Now, the beloved Chicago favorite is coming to Arizona. Phoenix’ Uptown Plaza will see the area’s first Lou Malnati’s outpost set to open this May. The restaurant will have room for 240 guests in a grassy outside courtyard area. Lou Malnati’s is hoping to capitalize on Phoenix’s sizeable Chicago transplant community. Retirees that moved here from Chicago flocked to the area’s first ever Portillo’s when it opened 2 years ago in Scottsdale. The pizza operator will also provide delivery service for a small fee.

Frank Petrovic, a Gilbert, Arizona resident who used to reside in Chicago’s Irving Park neighborhood on the northwest side, has already circled May on his calendar in anticipation of the grand opening. “Lou’s is not my favorite. I personally prefer Giordano’s which is actually stuffed not deep dish pizza. Something only Chicagoans really now since it’s a subtle difference. Giordano’s also makes an excellent thin crust. But I’ll take Lou’s. There’s nothing like real deep dish in Arizona anywhere or really anywhere west of Orland Park [Illinois]. They say the water is just not right for making good pizza here.”
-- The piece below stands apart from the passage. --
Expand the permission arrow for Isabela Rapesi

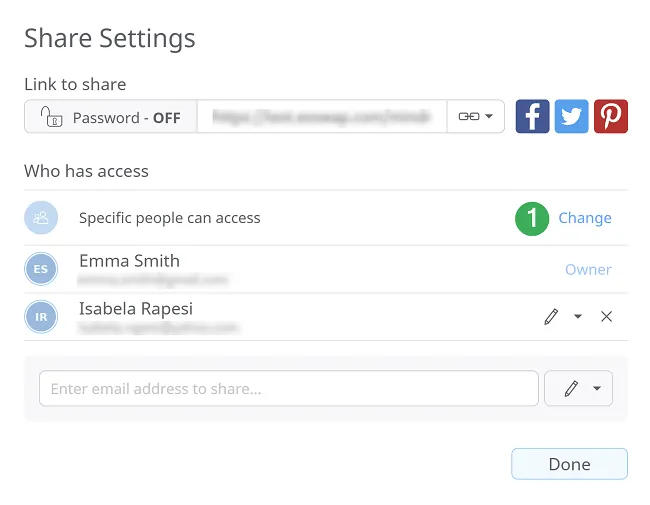(x=578, y=317)
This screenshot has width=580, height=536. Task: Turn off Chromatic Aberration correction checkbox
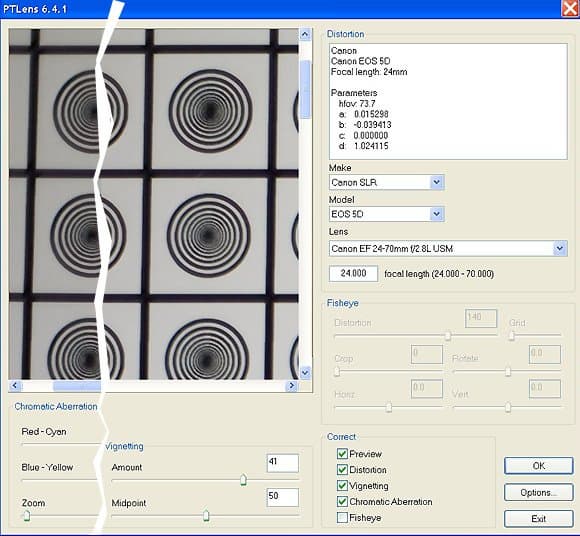342,502
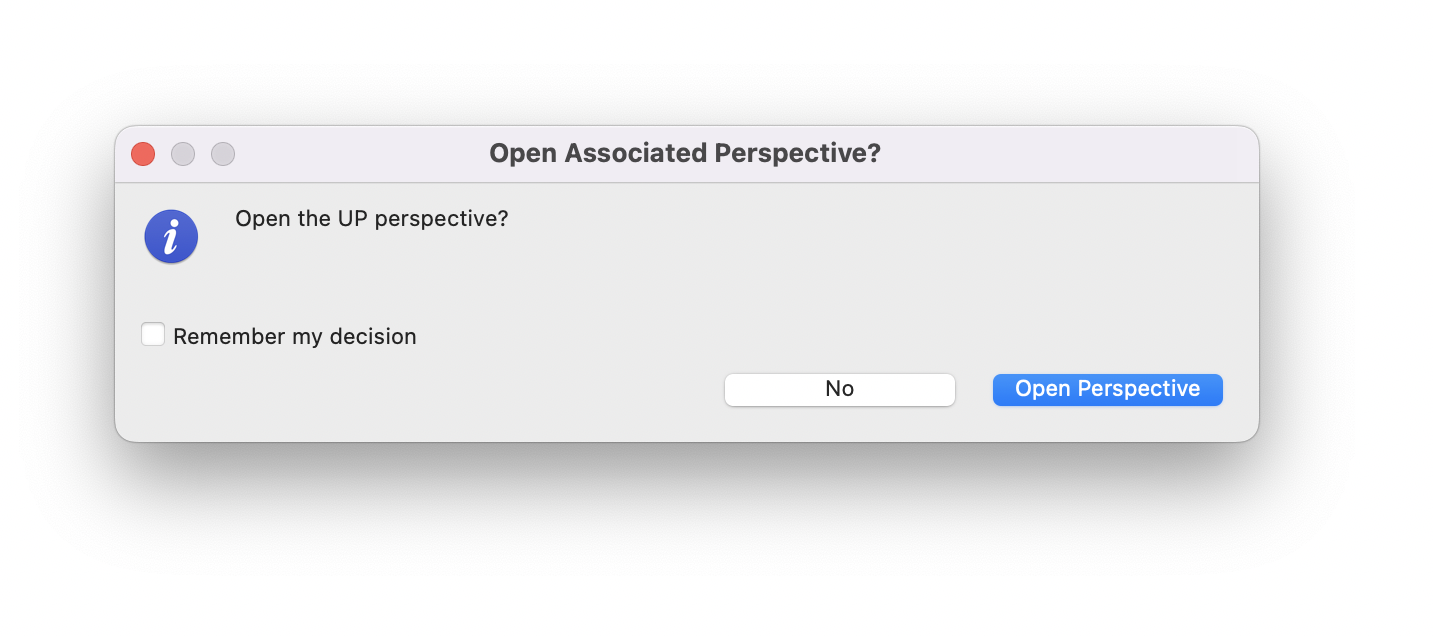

Petrovic may actually be onto something with his “wrong kind of water” theory. In its first ever Arizona restaurant, Lou Malnati’s is installing a water filtration system to replicate Chicago’s water quality. Arizona’s dry climate leads to very hard, mineral rich water that is not ideal for baking. Bakers are almost always forced to install aftermarket water treatment systems in the Phoenix area.

Once the new water system is in place and the restaurant is built out, Chicago transplants and Phoenix natives alike will no longer have to travel far to get a true taste of Chicago deep dish right here in the Arizona desert.